Once installed the BankBot malware would listen for a banking app to be launched. Upon launch of a banking app, the malware would overlay a similar looking login screen in front of the banking app, tricking users into entering their account credentials. Once the credentials were captured by BankBot they would be sent off device for potential criminal use.
Many banks attempt to mitigate this kind of credential theft via two-factor authentication mechanisms. In the case of BankBot, the malware can listen for inbound SMS messages that contain the 2-factor authcode and then send it to the criminals along with account credentials, making this a particularly nasty piece of software.
Contextually Aware Analysis is Key
A few weeks ago we introduced the concept of Contextually Aware Security Testing (CAST). CAST expands beyond the limitations of Static and Dynamic Application Security Testing. By crawling applications markets, using Open-Source intelligence and machine-learning, Mi3 RECON can determine how an application fits into The Wild of the ecosystem and if those relationships impact the risk profile of the app.

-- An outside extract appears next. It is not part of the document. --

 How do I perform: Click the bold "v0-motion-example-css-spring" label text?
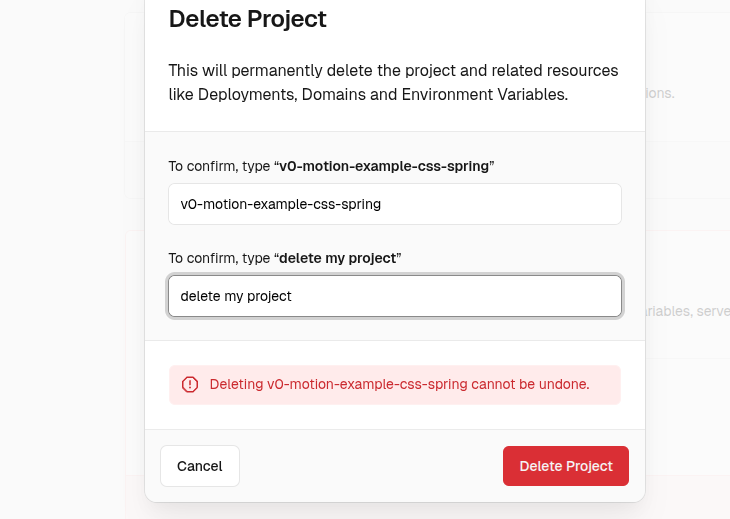coord(384,166)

By expanding the scope of risk an application poses beyond just the contents of that application and into how that application relates to other apps and the ecosystem as a whole, CAST techniques are able to build a better picture of the true risk an application poses.

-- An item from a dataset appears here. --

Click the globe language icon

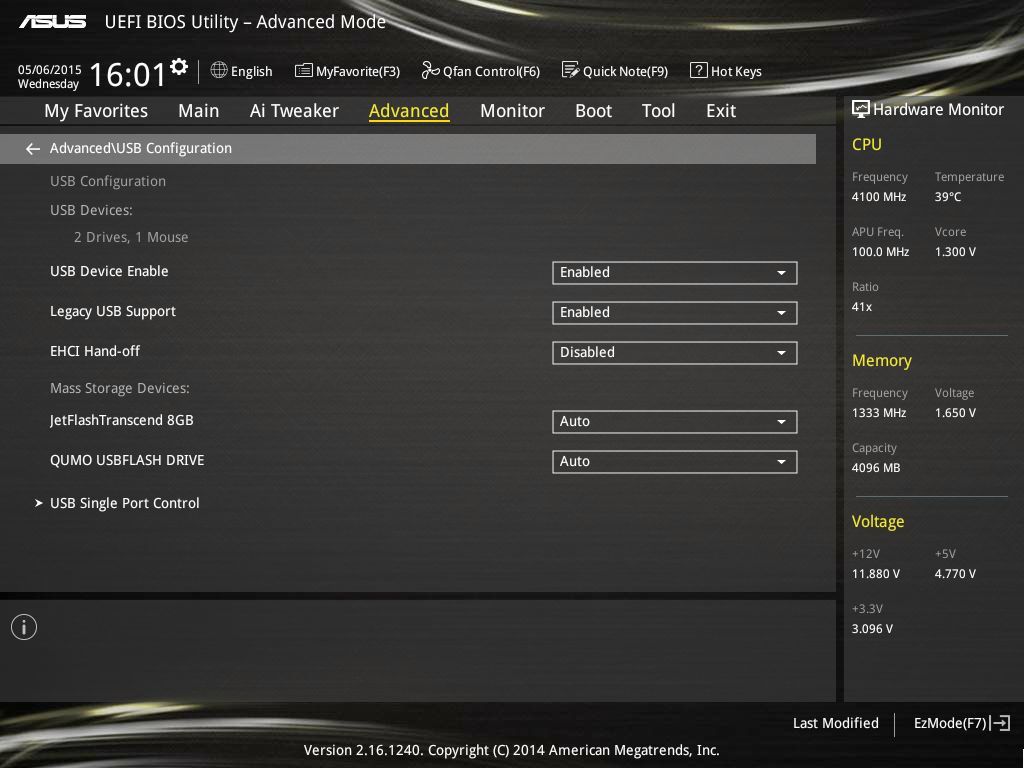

These recent examples of malware evading traditional up-front and one-time application scanning techniques underscore the importance of building a holistic risk profile using more than just the data derived from SAST and DAST testing.
What can you do?
Avoiding malware, particularly that may reside in Google Play can be difficult, however there are a few best practices that should be followed. Be very careful in enabling “Unknown Sources” in the Security Settings. Even though this particular piece of malware was in the Google Play Store, it still required that setting to install the BankBot payload downloaded after the fact. Second is to be very wary of granting Accessibility Service or Administrative Privileges to applications. Lastly, for an organization deploying applications, use a mobile security solution such as Mi3 RECON to understand the risk posture of an application before deploying to your user base.